### What is being asked
Copy all of the records below line for line, changing nothing.
* Begin Data extract *
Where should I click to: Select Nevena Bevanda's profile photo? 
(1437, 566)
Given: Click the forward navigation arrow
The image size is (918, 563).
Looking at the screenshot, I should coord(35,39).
* End Data extract *
### Answer for the task
Where should I click to: Select Nevena Bevanda's profile photo? 
(1437, 566)
Given: Click the forward navigation arrow
The image size is (918, 563).
Looking at the screenshot, I should coord(35,39).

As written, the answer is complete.